To evaluate LeakyPick’s performance, the researchers tested it with an Echo Dot, a Google Home, a HomePod, a Netatmo Welcome and Presence, a Nest Protect, and a Hive Hub 360, and Hive View. After creating baseline burst and statistical probing data sets, they monitored the eight devices’ live traffic and randomly tested a set of 50 words out of the 1,000 most-used words in the English language combined with a list of known wake-words of voice-activated devices. Then, they had users in three households interact with the three smart speakers — the Echo Dot, HomePod, and Google Home — over a period of 52 days.

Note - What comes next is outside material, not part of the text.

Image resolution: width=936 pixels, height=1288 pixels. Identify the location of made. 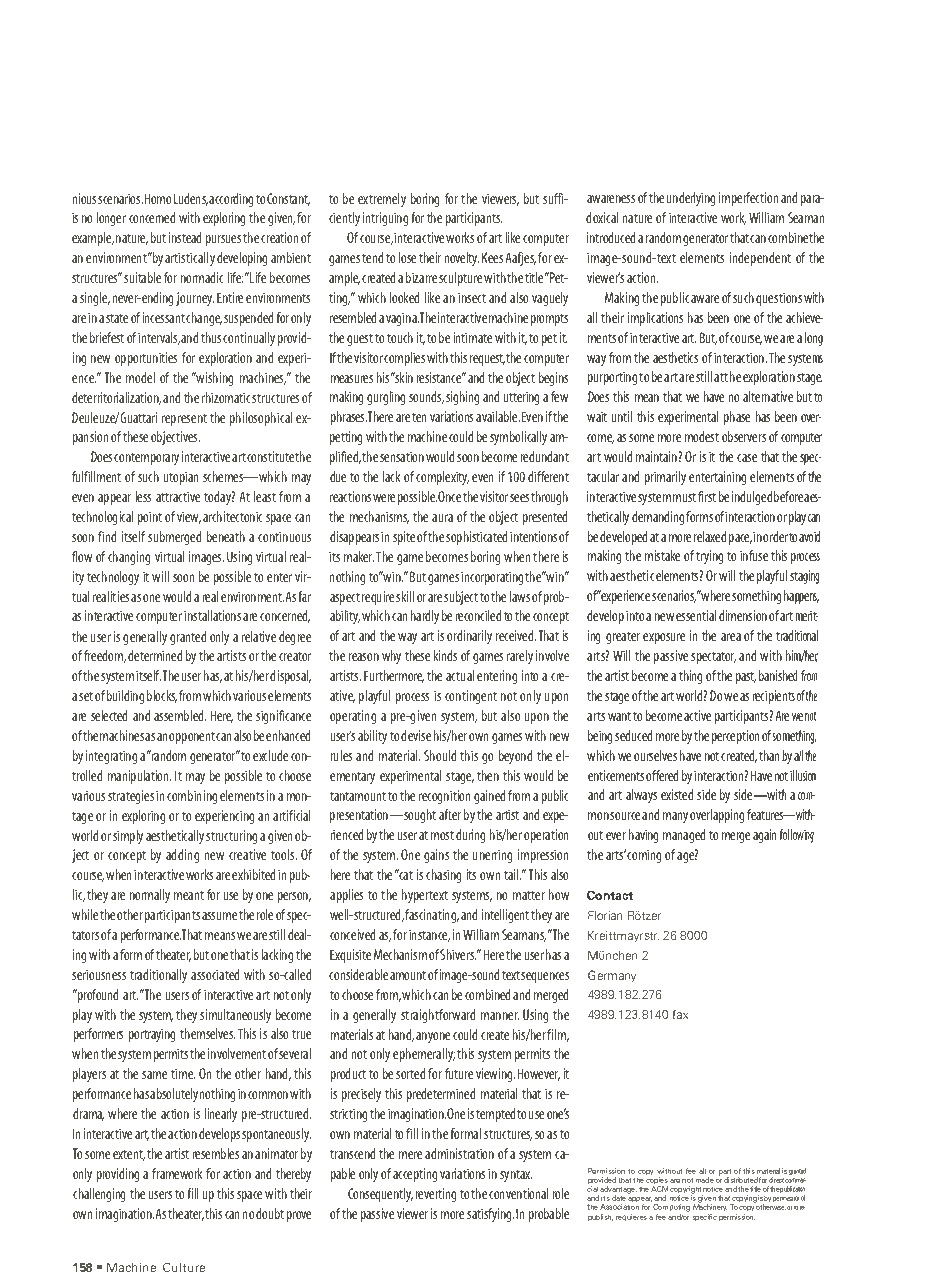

The researchers measured LeakyPick’s accuracy by recording timestamps of when the devices began listening for commands, taking advantage of indicators like the light ring around the Echo Dot. A light sensor enabled LeakyPick to mark each time the devices were activated, while a 3-Watt speaker connected to the Pi via an amplifier generated sound and a Wi-Fi USB dongle captured network traffic.
In one experiment intended to test LeakyPick’s ability to identify unknown wake words, the researchers configured the Echo Dot to use the standard “Alexa” wake word and had LeakyPick play different audio inputs, waiting for two seconds to ensure the smart speaker “heard” the input. According to the researchers, the Echo Dot “reliably” reacted to 89 words across multiple rounds of testing, some of which were phonetically very different than “Alexa,” like “alachah,” “lechner,” and “electrotelegraphic.”
All 89 words unexpectedly streamed audio recordings to Amazon — findings that aren’t surprising in light of another study identifying 1,000 phrases that incorrectly trigger Alexa-, Siri-, and Google Assistant-powered devices. The coauthors of that paper, which has yet to be published, told Ars Technica the devices’ in some cases send the audio to remote servers where “more robust” checking mechanisms also mistake the words for wake terms.
“As smart home IoT devices increasingly adopt microphones, there is a growing need for practical privacy defenses,” the LeakyPick creators wrote. “LeakyPick represents a promising approach to mitigate a real threat to smart home privacy.”